La psychanalyse, c'était pour les patients, et seulement pour les patients, John le savait. Mais John n'essayait pas de lire en lui. Il essayait de le comprendre, ce qui était bien différent. Fidèle à lui-même, il récita au professeur l'article 227-27 ; loi inventée de toute pièce qui stipulait autoriser et recommander toutes tortures, qu'elles fussent physiques ou morales, pouvant prendre effet dès lors qu'un dit meilleur ami refusait de coopérer ou de confier à l'autre ses états d'âme et les retranchements les plus obscurs de ses pensées. 

— Elle m’intrigue, que veux-tu que je te dise de plus, mon vieil ami ? sourit-il niaisement. Elle a besoin d’aide, je ne sais ni pourquoi, ni même si elle en a conscience, mais elle en a besoin, oh ça oui. Seulement, je sais que plus j’essaierai de la prendre sous mon aile, plus je la verrai s’en éloigner...

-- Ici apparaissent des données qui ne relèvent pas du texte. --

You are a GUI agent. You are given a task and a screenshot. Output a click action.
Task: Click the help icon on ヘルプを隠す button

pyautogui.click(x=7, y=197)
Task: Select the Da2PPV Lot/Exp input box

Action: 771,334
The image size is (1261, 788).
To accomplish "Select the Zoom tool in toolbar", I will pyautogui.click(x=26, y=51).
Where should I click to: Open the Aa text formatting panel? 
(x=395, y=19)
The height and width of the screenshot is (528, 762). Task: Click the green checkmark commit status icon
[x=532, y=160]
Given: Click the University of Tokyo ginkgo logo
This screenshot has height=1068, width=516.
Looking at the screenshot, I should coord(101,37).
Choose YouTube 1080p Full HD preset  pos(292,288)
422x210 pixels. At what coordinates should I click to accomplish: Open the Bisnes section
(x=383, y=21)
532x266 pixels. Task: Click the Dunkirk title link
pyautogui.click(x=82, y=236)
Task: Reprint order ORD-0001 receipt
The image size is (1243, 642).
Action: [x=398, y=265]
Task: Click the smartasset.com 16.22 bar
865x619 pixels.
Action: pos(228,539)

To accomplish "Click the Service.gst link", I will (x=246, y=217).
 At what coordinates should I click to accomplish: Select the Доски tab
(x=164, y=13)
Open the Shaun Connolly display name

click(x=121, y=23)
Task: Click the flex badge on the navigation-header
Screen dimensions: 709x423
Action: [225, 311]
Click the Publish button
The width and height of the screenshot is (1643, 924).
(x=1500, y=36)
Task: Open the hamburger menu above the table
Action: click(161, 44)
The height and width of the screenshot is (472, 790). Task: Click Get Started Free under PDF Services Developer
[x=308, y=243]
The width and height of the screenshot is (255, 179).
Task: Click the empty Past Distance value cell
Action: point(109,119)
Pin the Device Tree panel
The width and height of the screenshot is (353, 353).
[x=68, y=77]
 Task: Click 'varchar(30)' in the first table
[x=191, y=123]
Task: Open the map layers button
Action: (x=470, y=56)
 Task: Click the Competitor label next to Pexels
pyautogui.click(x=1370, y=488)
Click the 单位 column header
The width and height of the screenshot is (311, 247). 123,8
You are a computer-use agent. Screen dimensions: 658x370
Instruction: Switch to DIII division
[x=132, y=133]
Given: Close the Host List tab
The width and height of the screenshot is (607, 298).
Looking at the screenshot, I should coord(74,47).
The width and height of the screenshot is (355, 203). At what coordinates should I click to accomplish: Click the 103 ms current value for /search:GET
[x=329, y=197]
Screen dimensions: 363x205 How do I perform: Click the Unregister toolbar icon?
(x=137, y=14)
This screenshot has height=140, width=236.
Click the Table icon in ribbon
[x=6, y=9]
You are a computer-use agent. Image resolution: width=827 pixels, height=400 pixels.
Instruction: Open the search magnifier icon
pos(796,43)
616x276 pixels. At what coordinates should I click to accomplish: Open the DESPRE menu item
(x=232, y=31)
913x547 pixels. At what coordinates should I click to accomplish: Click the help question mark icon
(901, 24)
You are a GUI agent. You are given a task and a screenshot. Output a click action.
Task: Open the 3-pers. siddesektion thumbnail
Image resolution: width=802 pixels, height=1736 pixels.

John, qui avait un ventre un peu plus rond, cinq ou six bracelets brésiliens et de drôles de pulls colorés, lui demanda de la décrire. Alors, Ethan réfléchit. L’aider, c’était l’aimer, l’aimer c’était l’aider et il ne pouvait l’aimait, mais désirait l’aider.

Elizabeth était brillante. Passionnée et philosophe. Mature, aussi, tragiquement mature pour son âge. Elle étudiait le latin par simple plaisir, et, mieux encore, elle écrivait. Erudite plus qu’audacieuse, fraternelle plus que sincère, et altruiste, en somme. Mais ce n'était pas ce genre de réponse qu'attendait le médecin. Bien qu'il comprît ainsi qu'elle était l'une des élèves de son ami. Ami qui se sentit par ailleurs obligé de préciser une première rencontre, ultérieure à celle de la rentrée, fatale pour eux. Discrète, Elizabeth était discrète. Réservée. Fatiguée. Inconstante. Pensive, aussi. Pensive, surtout.